その人形町にあった菓子店が、七福神をかたどった型焼き菓子を売り出したのがはじまりとされています。人形町の風情と縁起物を結びつけた、土地と菓子が一体になった商品企画——これが人形焼というジャンルの原点です。
浅草の人形焼——浅草寺・雷門・五重塔をかたどった観光菓子
人形町で生まれた人形焼は、やがて東京を代表する観光地浅草にも広がりました。浅草では、浅草寺の雷門・五重塔・鳩・提灯など、浅草ならではのモチーフを取り入れた「浅草人形焼」が発展。仲見世通りを歩くと、ガラス越しに人形焼の型を並べた焼き機が並び、職人がリズムよく焼き上げている光景が観光客の心を掴みます。
老舗の「木村家本店」「亀十(かめじゅう)」「三鳩堂(さんきゅうどう)」などが浅草の味を守り続けており、焼き立てをその場で食べるのと、箱詰めを土産に持ち帰るという2パターンの楽しみ方が定着。雷門の前で焼き立てをひとつ、五重塔を見上げながらもうひとつ——観光体験の一部として人形焼が組み込まれています。

人形焼と今川焼・大判焼きの違い——生地とあんの比率が決め手
形の似た焼き菓子として、今川焼(大判焼・回転焼・御座候)がありますが、人形焼とは生地の性質と成形方法が明確に違います。
- 人形焼: 小麦粉・砂糖・卵・蜚蜜を配合したカステラ生地に、あんんを入れて型焼き。生地が主役で、あんは控えめ。焼き型の模様がはっきり出る。
- 今川焼・大判焼: 軽いパンケーキ生地にたっぷりのあん。あんが主役で、生地は器。円形の型で焼く。
- たい焼き: 薄い生地で鯛の形。しっぽまでアンコが入っているかどうかが職人の腕の見せ所。

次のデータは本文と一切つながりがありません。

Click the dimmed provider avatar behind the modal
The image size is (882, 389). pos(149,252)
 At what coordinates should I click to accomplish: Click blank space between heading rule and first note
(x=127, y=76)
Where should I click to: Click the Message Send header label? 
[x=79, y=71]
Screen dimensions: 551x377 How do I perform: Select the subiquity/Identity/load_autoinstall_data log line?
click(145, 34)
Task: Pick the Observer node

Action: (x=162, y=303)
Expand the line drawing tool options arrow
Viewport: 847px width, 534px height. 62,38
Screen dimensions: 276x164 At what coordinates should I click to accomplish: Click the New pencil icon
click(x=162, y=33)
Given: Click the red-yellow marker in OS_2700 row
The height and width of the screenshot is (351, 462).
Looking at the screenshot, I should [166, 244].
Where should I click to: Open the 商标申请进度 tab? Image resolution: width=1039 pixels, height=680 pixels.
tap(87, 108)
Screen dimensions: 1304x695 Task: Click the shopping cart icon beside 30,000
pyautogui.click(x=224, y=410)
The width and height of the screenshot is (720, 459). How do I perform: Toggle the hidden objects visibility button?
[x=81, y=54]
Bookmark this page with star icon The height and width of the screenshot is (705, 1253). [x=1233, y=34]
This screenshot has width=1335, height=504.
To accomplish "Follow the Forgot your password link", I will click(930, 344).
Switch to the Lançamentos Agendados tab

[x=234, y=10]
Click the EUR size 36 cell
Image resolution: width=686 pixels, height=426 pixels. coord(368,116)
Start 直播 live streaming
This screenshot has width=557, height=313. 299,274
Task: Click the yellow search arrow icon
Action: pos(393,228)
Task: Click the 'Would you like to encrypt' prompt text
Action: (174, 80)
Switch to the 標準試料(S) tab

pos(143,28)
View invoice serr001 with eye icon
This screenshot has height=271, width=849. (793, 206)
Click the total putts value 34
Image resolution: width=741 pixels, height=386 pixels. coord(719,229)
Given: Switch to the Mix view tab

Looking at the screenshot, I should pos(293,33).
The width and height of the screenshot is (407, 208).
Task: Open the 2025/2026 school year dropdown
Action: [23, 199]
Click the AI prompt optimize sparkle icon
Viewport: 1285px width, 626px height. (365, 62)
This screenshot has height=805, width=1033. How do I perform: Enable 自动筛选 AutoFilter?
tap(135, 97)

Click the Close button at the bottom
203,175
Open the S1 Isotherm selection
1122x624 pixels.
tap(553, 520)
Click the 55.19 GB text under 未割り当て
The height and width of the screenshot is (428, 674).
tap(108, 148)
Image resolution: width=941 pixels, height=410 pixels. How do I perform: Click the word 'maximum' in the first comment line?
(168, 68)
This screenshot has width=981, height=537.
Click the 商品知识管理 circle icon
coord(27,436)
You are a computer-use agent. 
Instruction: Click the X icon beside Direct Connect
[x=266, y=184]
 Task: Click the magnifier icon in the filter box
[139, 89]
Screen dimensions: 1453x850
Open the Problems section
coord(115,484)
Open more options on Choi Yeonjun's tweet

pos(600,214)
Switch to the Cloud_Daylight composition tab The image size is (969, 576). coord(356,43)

「あんこ控えめの焼き菓子が好きな人」「カステラ生地と型の造形美を楽しみたい人」には、人形焼が刺さります。
🏪 現在も元祖として営業中のお店
■ 重盛永信堂(しげもり えいしんどう)/日本橋人形町
大正6年(1917年)創業、人形町を代表する人形焼の老舗。七福神をかたどった人形焼は創業当時からの定番で、「元祖・日本橋人形焼」の看板を掲げています。粒あんのたっぷり入ったタイプと、こしあんタイプの両方を展開。
■ 木村家本店(きむらや ほんてん)/浅草
明治元年(1868年)創業の浅草・人形焼の老舗。雷門前に店を構え、ガラス越しに職人の焼く姿が見える名物店舗。焼き立ての熱々を1個から買って食べ歩きできる気軽さが、観光客に愛される理由。
■ 亀十(かめじゅう)/浅草
大正末期創業。どら焼きで有名ですが、浅草人形焼でも古くから愛されてきた老舗。どら焼きを買いに並ぶ列の脇で、人形焼もぜひ手に取ってみてほしい一軒。
■ 三鳩堂(さんきゅうどう)/浅草
大正時代創業。仲見世通りで湯気を上げる焼きたての人形焼を、朝から夕方まで絶え間なく焼き続ける店舗。浅草観光の象徴的な風景のひとつ。

人形焼の現代的な楽しみ方
1. 焼き立てをその場で食べる「食べ歩き」スタイル
浅草・人形町を歩きながら、1個ずつ買って食べるのが王道。湯気が出ているうちに、カステラ生地のふわりとした香りと、あんこの甘さを一度に味わう——これが人形焼の醍醐味です。
2. 箱詰めで会社・ご近所への土産に
10個入り・15個入りの箱詰めは、会社の同僚や親族への気軽な土産にぴったり。日持ちも数日〜1週間と実用的で、個包装タイプを選べばさらに配りやすくなります。
3. 東京モチーフの限定品を集める
近年は東京スカイツリー型・東京駅型・歌舞伎役者型など、東京の新旧名所をモチーフにした限定人形焼も増えています。お土産を選ぶ楽しみだけでなく、“東京の形”をコレクションする感覚で楽しむ人も。
人形焼の保存方法とおいしく食べるコツ
- 焼き立ては常温で——香りが飛ばないうちに食べるのがベスト
- 持ち帰った後は常温保管(夏場は涼しい場所)、メーカー表示の賞味期限を守る
- 少し時間が経ったら電子レンジで数秒、もしくはオーブントースターで軽くあぶると、生地がふんわり戻る
- 冷たい牛乳・濃いめのコーヒー・煎茶との相性が抜群
まとめ:明治の東京下町が生んだ、縁起菓子の原点
人形町の浄瑠璃文化、浅草寺の観光動線、七福神という縁起物——東京下町のあらゆる要素が詰まった一口サイズの菓子、それが人形焼です。雷門をくぐる前、人形町の老舗の前を通るとき、ぜひ足を止めてほしい一品。
現代では、伝統的な七福神・歌舞伎モチーフに加え、東京スカイツリー・東京タワー・オリンピック関連など、東京の新しい顔をモチーフにした限定品も次々登場しています。「今日の東京」を食べるという感覚で、訪れるたびに新しい発見がある——それが、東京土産の定番であり続ける理由です。
次に浅草・人形町を歩くとき、焼き立ての1個を、旅の一部として味わってみてください。カステラ生地の香りと、あんこの甘さが、今日の東京の景色を記憶に残してくれるはずです。